* [PROVIDED TEXT]

———

[AT] tractor electrical question

John Hall jtchall at nc.rr.com
Sat Aug 28 09:05:57 PDT 2021


Ken I HIGHLY suggest joining the Facebook Group Ford Mustangs, First 
Generation The Early Years...1964.5, 1965, 1966 | Facebook 
<https://www.facebook.com/groups/1965mustangs>
No BS in that group, amazing restorations and knowledge.

John Hall


On 8/28/2021 11:39 AM, Ken Knierim wrote:
> John,
>     Sorry I didn't get on it sooner.  I learned about that wiring 
> issue from my Dad 40 years ago and actually had to teach my son about 
> that ignition wiring as we're building him a '65 Rustang.
> OK, I'm learning body work and trying to make it into a Mustang. 
> (Youtube Fitzee's Fabrications and get yourself a cold drink)
>
> Glad you got it figured out.
>
> Ken in AZ
>
> On Fri, Aug 27, 2021 at 8:27 PM John Hall <jtchall at nc.rr.com 
> <mailto:jtchall at nc.rr.com>> wrote:
>
>     Ken, you summed this situation up perfectly, right down to the pink
>     resistor wire. Everything I researched in 2 days you put into 2
>     paragraphs, right down to what the wire is made of!
>
>     John Hall
>
>
>     On 8/27/2021 9:21 PM, Ken Knierim wrote:
>     > On the 1960's Ford vehicles (and others, I'm sure) they had a
>     wire in
>     > the harness that was specifically resistive which seems to match
>     some
>     > of the descriptions given. If wire has 12V on one end and 6V on the
>     > other end going into the coil, it's like having the resistor
>     inline.
>     > The vehicles had a wire from the solenoid to the coil that would
>     > bypass the resistive element in the harness by going straight to
>     the
>     > battery for starting purposes, giving full battery voltage (albeit
>     > drawn down by the starter) to make the spark hotter (since the
>     battery
>     > voltage would drop severely during cranking it made starting hard).

———

* [MATERIAL SHOWN]

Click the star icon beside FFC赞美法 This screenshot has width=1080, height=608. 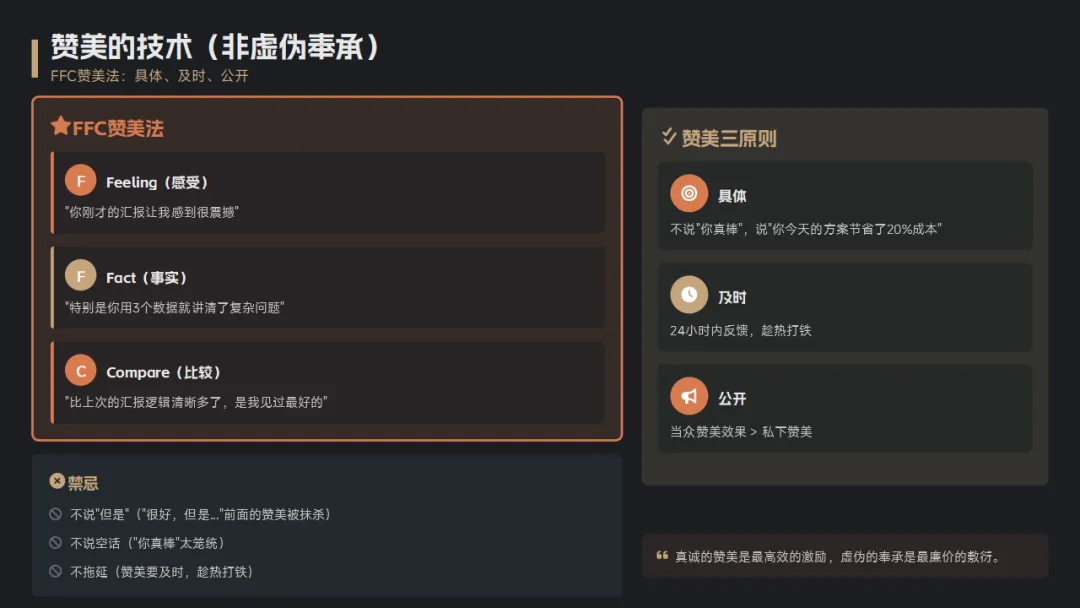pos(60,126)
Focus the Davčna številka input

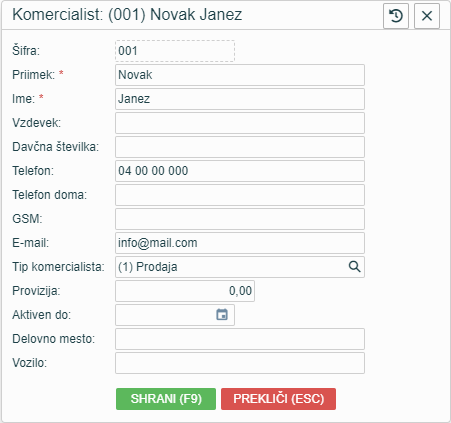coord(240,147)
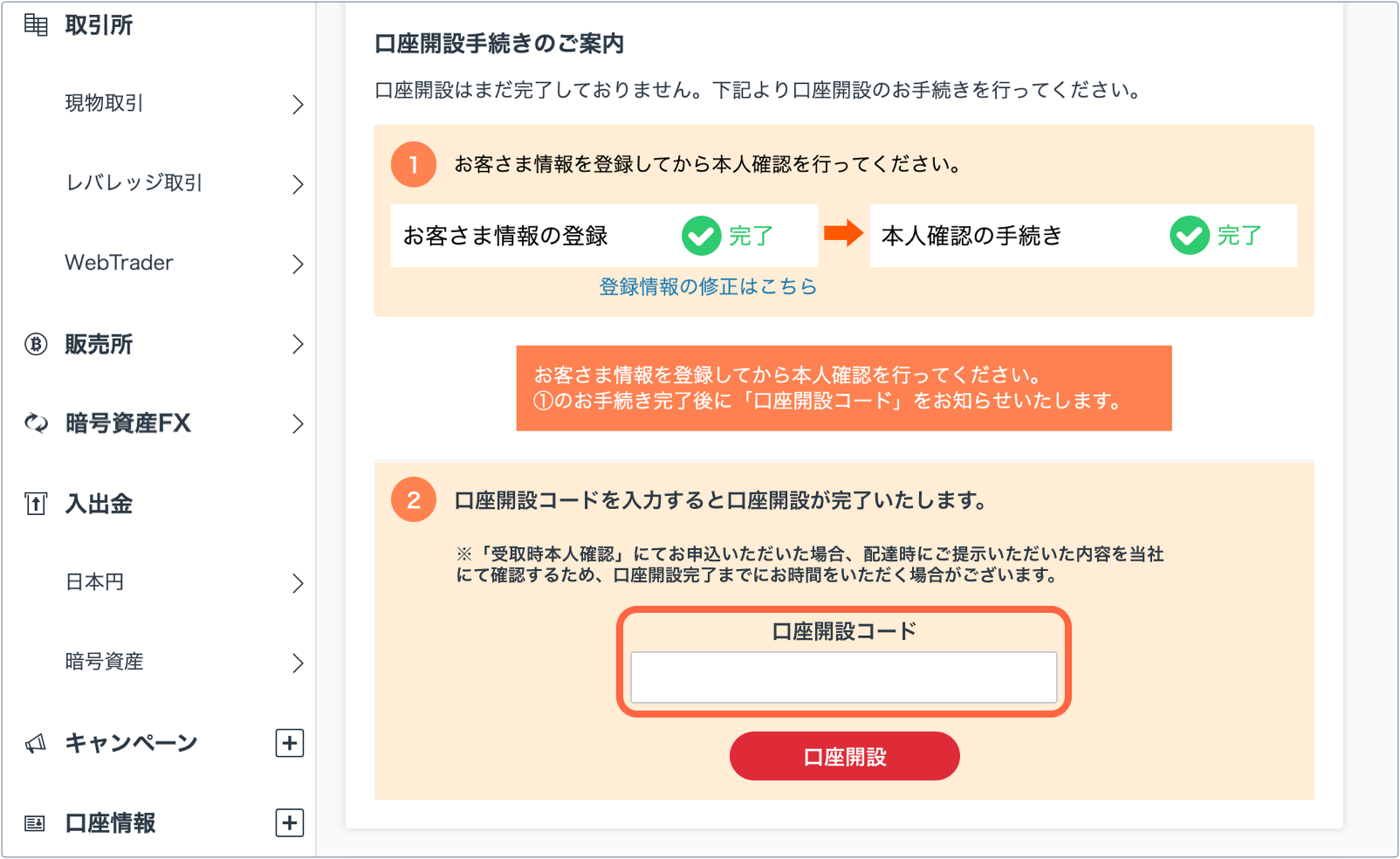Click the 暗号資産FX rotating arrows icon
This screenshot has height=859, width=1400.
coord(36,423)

———

* [THE TASKS]
1. In the ignition wiring thread, what does the wire from the solenoid to the coil bypass?
2. Summarize the ignition wiring thread in two sentences.
3. Take the ignition wiring thread further, starting right after its last sentence.
The records come from a separate source, unrelated to the ignition wiring thread.

* [RESPONSES TO THE EXERCISE]
1. It bypasses the resistive element in the harness by going straight to the battery for starting.

2. Ken Knierim explains that 1960s Ford vehicles had a deliberately resistive wire in the harness feeding the coil, plus a wire from the solenoid to the coil that bypassed it during starting to deliver full battery voltage for a hotter spark. John Hall praises how well Ken summed up the situation and recommends a Facebook group on first-generation Mustangs, while Ken mentions he is building a '65 with his son.

3.
>     > The coils were set up to run on 6-8 volts to make this work. If
>     this
>     > is the same in your tractor application it could be part of what
>     > you're seeing. These wires are generally nichrome wire and have
>     a few
>     > ohms to them (should be enough to measure on a DVM if disconnected
>     > from the rest of the circuit; it should be similar to a resistor
>     > inline as it does the same function). Nichrome wire is pretty
>     > resilient to aging but connecting to it (with perhaps a crimp
>     > connector or something like that) could be a problem over time.
>     >    Since you're able to get the thing to work correctly with a
>     jumper
>     > from the battery it seems there is resistance somewhere. I think
>     you
>     > mentioned having 12V at the switch but 6V at the coil when sitting
>     > still and the points closed. That sounds like a resistive wire
>     in the
>     > harness. My thinking would be to run a new wire from the switch,
>     > through a regular ballast resistor and to the coil to bypass the
>     > potentially bad resistive wire in the harness (it may be heating up
>     > and the connections giving you fits).
>     >
>     > Just my $0.02 but those pink Ford wires hosed a lot of folks
>     over the
>     > years.... :)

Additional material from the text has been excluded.